(Saved data entries)
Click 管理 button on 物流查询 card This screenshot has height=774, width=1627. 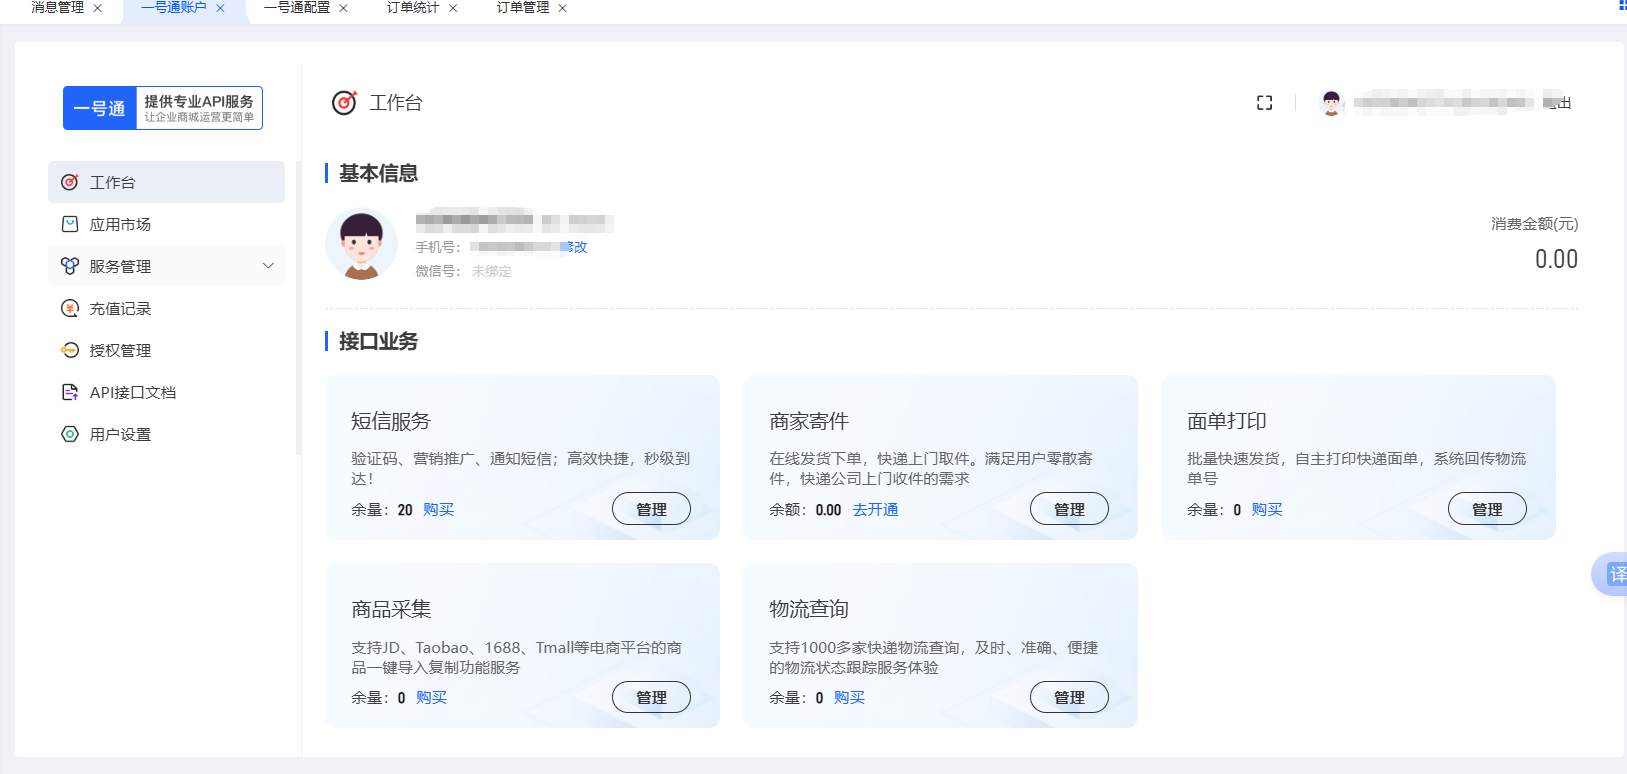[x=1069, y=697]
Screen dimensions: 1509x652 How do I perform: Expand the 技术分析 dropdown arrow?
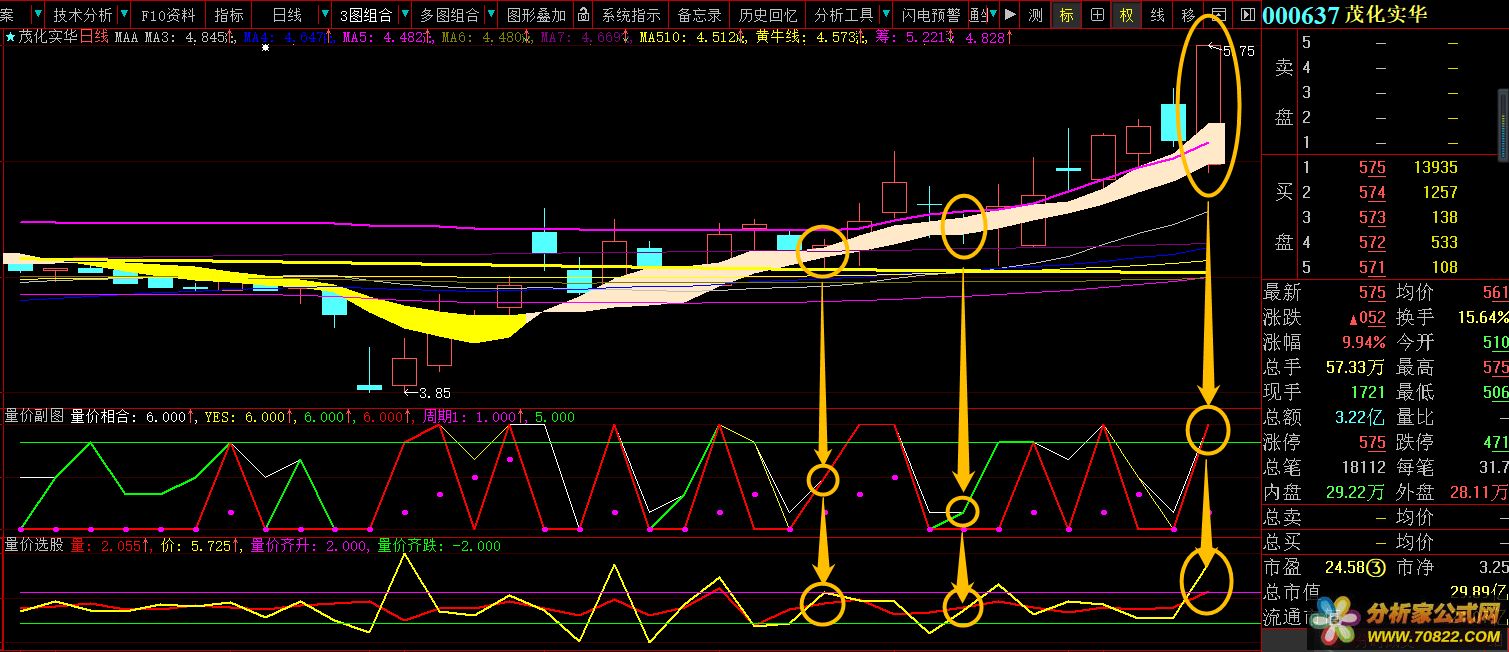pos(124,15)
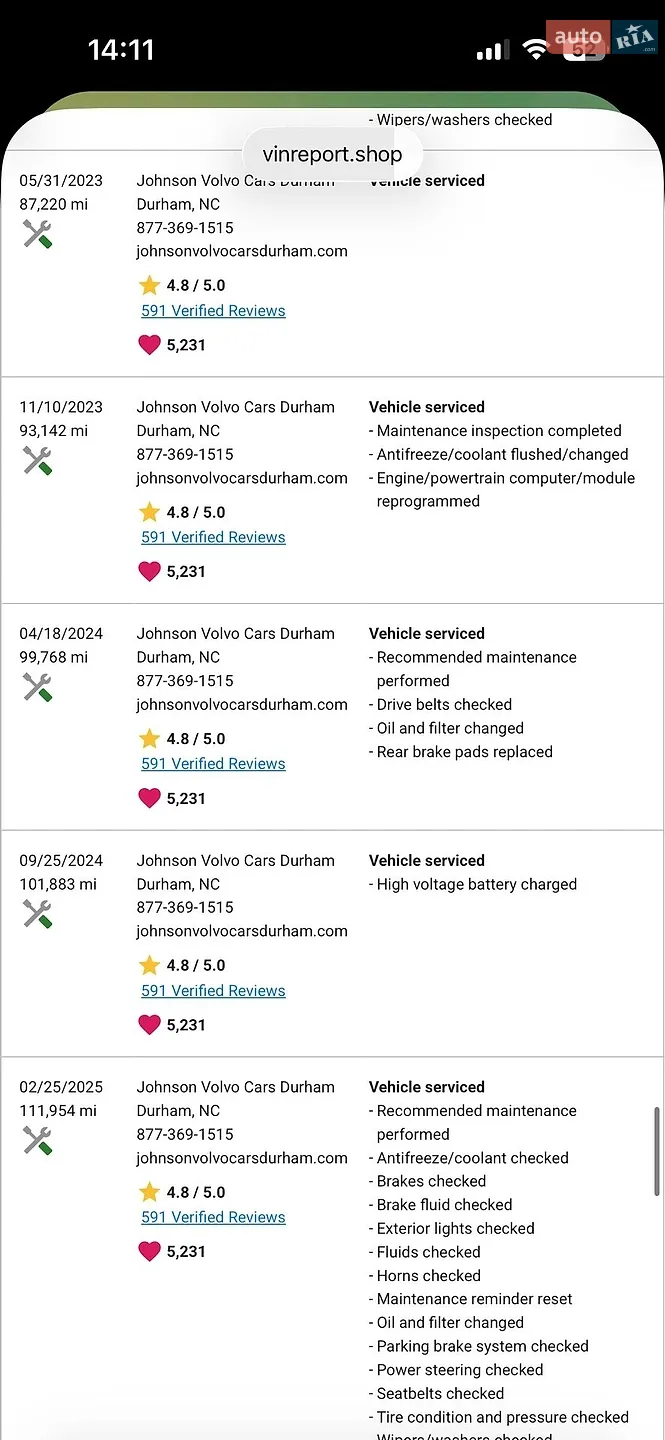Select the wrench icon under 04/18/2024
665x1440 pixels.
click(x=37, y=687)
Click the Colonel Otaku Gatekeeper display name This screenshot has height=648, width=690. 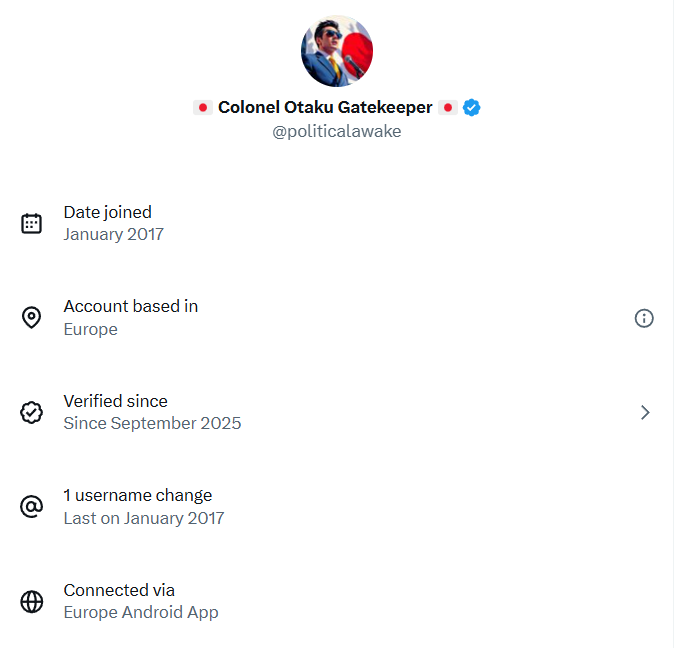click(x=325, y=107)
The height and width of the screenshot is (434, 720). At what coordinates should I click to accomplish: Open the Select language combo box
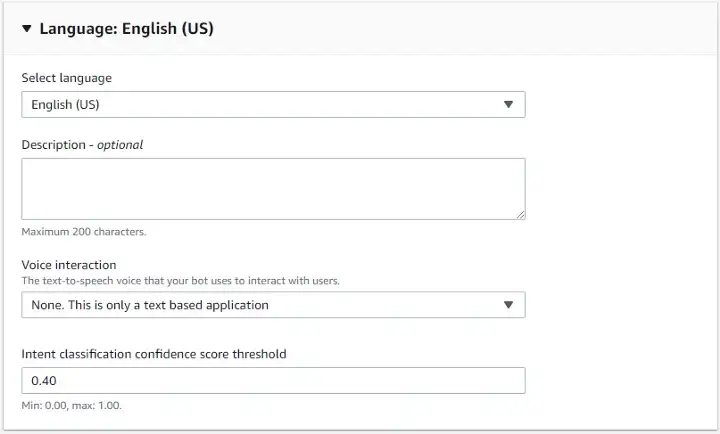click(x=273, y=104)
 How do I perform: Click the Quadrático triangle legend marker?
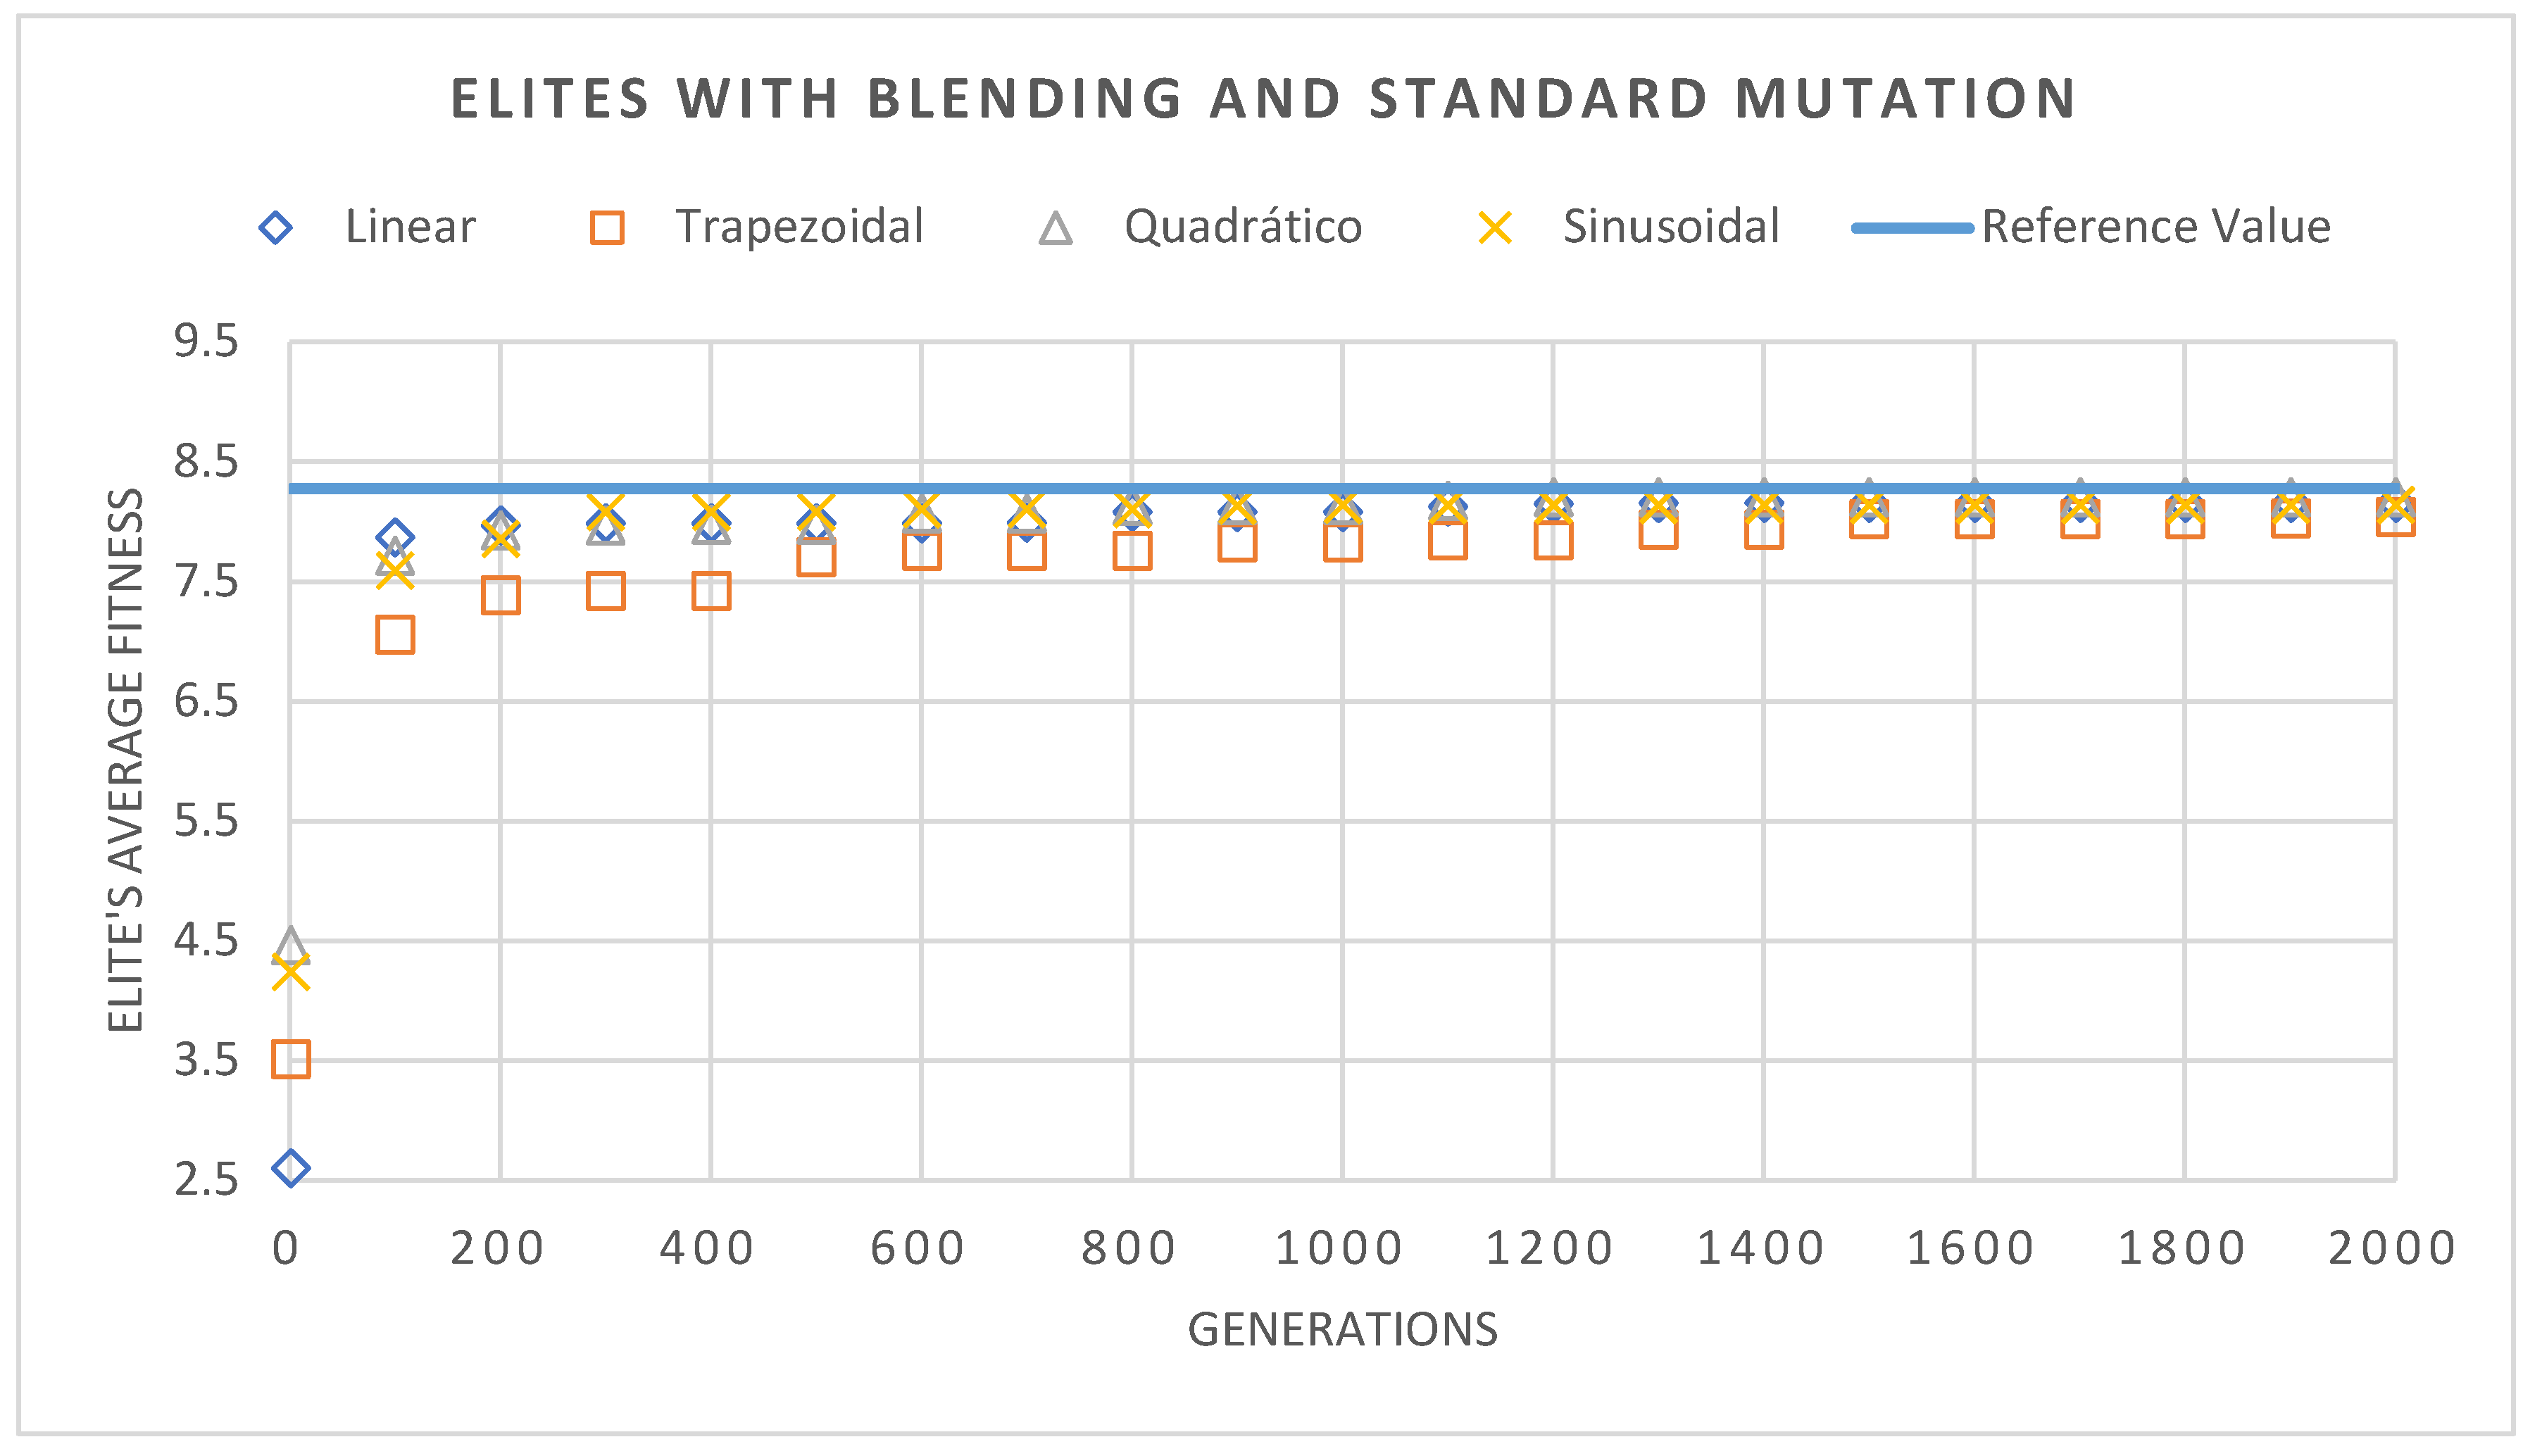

Aim of the task: Reproduce exactly, and only, the lines from the one containing "The height and" through the last line of the records above, both included, leaving out any pictures.

Written solution:
The height and width of the screenshot is (434, 720). At what coordinates should I click to accomplish: Open the Select language combo box
click(x=273, y=104)
 How do I perform: Click the Quadrático triangle legend marker?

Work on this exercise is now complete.